▸ WORK INSTRUCTIONS:
Take the lines from the beginning of the data below through the line holding "ΟΜΟΡΦΙΑ (117, 257)" and return exactly those.

[Start of section]

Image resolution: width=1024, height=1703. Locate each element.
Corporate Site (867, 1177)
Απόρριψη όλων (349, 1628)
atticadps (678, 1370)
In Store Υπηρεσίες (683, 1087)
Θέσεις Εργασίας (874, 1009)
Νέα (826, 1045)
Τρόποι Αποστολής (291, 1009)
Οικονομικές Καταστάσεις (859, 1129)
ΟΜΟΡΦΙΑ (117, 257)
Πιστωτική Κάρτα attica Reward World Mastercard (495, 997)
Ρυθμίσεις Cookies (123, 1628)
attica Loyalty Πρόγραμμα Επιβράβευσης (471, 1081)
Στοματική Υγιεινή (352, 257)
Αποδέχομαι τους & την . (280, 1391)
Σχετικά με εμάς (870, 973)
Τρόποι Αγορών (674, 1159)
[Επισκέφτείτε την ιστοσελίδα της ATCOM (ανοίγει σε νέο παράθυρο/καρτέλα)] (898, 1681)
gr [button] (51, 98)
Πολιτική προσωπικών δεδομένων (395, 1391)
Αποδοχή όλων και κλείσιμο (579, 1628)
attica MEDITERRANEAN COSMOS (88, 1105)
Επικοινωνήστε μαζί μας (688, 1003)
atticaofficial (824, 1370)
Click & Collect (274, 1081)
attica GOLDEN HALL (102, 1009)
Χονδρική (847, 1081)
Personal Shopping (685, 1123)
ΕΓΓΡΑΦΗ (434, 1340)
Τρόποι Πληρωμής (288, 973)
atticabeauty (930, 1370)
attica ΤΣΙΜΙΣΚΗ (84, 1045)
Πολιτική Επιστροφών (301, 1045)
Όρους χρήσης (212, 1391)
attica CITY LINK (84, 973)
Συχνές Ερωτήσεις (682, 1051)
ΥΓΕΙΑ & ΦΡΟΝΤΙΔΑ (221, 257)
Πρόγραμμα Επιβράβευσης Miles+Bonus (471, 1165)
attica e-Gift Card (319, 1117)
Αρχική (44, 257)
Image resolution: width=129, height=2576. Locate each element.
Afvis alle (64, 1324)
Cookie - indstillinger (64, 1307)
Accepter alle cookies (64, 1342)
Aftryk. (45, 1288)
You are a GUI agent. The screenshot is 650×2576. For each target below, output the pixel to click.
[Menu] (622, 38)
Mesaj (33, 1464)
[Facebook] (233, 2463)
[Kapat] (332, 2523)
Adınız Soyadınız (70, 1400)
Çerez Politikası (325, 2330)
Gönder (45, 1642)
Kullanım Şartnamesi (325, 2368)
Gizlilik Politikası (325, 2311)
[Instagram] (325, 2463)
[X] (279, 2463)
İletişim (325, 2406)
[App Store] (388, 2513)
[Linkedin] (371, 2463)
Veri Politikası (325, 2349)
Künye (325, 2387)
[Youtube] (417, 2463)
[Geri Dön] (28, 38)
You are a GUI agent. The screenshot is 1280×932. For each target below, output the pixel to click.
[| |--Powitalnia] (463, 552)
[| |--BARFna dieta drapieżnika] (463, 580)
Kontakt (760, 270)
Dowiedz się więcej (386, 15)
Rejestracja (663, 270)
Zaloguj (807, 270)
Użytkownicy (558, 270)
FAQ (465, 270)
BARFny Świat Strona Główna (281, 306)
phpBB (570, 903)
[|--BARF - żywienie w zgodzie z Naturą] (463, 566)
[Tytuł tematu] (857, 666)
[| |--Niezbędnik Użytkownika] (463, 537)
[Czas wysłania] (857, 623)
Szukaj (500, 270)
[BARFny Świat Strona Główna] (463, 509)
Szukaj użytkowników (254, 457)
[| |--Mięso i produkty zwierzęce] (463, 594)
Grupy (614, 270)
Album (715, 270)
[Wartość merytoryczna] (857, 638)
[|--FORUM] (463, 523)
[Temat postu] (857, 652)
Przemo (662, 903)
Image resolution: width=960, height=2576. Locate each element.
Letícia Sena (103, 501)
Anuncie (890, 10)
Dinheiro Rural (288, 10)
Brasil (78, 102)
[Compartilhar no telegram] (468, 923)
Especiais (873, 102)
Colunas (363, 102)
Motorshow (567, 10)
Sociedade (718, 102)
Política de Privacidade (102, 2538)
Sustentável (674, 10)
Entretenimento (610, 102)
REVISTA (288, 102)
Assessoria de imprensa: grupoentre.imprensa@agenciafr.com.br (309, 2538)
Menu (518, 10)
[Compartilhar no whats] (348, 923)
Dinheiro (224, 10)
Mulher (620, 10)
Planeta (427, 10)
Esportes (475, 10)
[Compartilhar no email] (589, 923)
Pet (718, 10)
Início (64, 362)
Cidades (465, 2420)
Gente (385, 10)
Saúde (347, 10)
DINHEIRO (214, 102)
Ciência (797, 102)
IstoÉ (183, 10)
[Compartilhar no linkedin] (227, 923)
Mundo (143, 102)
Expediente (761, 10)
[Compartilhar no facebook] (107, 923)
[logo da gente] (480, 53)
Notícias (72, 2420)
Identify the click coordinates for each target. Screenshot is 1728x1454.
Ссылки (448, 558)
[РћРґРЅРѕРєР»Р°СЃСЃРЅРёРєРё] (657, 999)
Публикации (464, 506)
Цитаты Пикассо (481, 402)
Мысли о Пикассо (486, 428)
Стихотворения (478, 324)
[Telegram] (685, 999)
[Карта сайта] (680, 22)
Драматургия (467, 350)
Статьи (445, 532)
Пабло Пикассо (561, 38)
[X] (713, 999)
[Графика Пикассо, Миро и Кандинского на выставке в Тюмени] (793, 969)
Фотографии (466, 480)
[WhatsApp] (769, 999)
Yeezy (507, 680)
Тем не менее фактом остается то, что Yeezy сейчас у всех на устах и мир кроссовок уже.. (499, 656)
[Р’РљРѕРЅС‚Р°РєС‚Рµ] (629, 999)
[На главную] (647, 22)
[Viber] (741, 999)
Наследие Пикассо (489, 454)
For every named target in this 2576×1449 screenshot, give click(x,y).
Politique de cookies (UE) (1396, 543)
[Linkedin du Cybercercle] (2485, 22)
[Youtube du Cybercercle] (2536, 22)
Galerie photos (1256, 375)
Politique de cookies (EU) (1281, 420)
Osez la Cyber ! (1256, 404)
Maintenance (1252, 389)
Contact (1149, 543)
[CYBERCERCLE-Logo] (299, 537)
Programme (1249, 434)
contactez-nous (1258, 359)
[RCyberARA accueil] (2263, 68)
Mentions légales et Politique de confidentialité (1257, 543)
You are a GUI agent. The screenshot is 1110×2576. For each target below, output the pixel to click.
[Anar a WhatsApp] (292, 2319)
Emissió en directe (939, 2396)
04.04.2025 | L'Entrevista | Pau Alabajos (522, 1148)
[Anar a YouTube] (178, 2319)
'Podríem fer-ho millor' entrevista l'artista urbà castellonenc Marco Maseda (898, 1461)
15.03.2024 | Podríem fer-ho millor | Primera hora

[End of section]

▸ ANSWER SPACE:
Image resolution: width=1024, height=1703. Locate each element.
Corporate Site (867, 1177)
Απόρριψη όλων (349, 1628)
atticadps (678, 1370)
In Store Υπηρεσίες (683, 1087)
Θέσεις Εργασίας (874, 1009)
Νέα (826, 1045)
Τρόποι Αποστολής (291, 1009)
Οικονομικές Καταστάσεις (859, 1129)
ΟΜΟΡΦΙΑ (117, 257)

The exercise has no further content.